### [Exercise directions]
Give the entries as a JSON list of strings, one string per line and no blank lines. Begin at the line that contains "Task: View LTC 24h volume information" and stop after the last line of the entries.

────────

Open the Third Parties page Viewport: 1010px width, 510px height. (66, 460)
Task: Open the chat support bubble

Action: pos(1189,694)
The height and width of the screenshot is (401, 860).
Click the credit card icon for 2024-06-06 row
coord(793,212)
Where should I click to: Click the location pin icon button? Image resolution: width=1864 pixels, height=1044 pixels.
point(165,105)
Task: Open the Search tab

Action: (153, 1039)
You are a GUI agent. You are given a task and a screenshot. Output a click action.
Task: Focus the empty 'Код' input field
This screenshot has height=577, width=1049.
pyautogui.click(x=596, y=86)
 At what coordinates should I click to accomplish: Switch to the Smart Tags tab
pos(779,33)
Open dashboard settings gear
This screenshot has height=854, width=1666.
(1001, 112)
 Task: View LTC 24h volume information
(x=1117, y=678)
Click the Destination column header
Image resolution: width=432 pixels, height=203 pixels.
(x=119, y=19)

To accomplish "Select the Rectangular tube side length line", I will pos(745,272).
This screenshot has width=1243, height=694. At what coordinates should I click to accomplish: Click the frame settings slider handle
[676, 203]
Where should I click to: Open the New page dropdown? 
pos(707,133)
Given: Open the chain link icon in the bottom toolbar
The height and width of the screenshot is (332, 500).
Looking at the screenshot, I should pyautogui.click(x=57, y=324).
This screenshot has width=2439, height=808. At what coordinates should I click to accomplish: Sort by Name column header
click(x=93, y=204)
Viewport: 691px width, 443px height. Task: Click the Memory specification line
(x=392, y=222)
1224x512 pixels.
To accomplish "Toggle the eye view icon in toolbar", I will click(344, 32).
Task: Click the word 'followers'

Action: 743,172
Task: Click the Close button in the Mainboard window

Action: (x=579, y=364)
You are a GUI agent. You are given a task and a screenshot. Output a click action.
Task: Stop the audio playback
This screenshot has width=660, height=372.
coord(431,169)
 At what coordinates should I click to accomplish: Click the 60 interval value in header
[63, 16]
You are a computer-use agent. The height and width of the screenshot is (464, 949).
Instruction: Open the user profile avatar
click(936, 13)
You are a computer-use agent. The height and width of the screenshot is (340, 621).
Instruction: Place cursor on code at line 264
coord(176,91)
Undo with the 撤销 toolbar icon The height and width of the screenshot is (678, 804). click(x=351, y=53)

────────

### [Response to the exercise]
[
  " Task: View LTC 24h volume information",
  "(x=1117, y=678)",
  "Click the Destination column header",
  "Image resolution: width=432 pixels, height=203 pixels.",
  "(x=119, y=19)",
  "To accomplish \"Select the Rectangular tube side length line\", I will pos(745,272).",
  "This screenshot has width=1243, height=694. At what coordinates should I click to accomplish: Click the frame settings slider handle",
  "[676, 203]",
  "Where should I click to: Open the New page dropdown? ",
  "pos(707,133)",
  "Given: Open the chain link icon in the bottom toolbar",
  "The height and width of the screenshot is (332, 500).",
  "Looking at the screenshot, I should pyautogui.click(x=57, y=324).",
  "This screenshot has width=2439, height=808. At what coordinates should I click to accomplish: Sort by Name column header",
  "click(x=93, y=204)",
  "Viewport: 691px width, 443px height. Task: Click the Memory specification line",
  "(x=392, y=222)",
  "1224x512 pixels.",
  "To accomplish \"Toggle the eye view icon in toolbar\", I will click(344, 32).",
  "Task: Click the word 'followers'",
  "Action: 743,172",
  "Task: Click the Close button in the Mainboard window",
  "Action: (x=579, y=364)",
  "You are a GUI agent. You are given a task and a screenshot. Output a click action.",
  "Task: Stop the audio playback",
  "This screenshot has width=660, height=372.",
  "coord(431,169)",
  " At what coordinates should I click to accomplish: Click the 60 interval value in header",
  "[63, 16]",
  "You are a computer-use agent. The height and width of the screenshot is (464, 949).",
  "Instruction: Open the user profile avatar",
  "click(936, 13)",
  "You are a computer-use agent. The height and width of the screenshot is (340, 621).",
  "Instruction: Place cursor on code at line 264",
  "coord(176,91)",
  "Undo with the 撤销 toolbar icon The height and width of the screenshot is (678, 804). click(x=351, y=53)"
]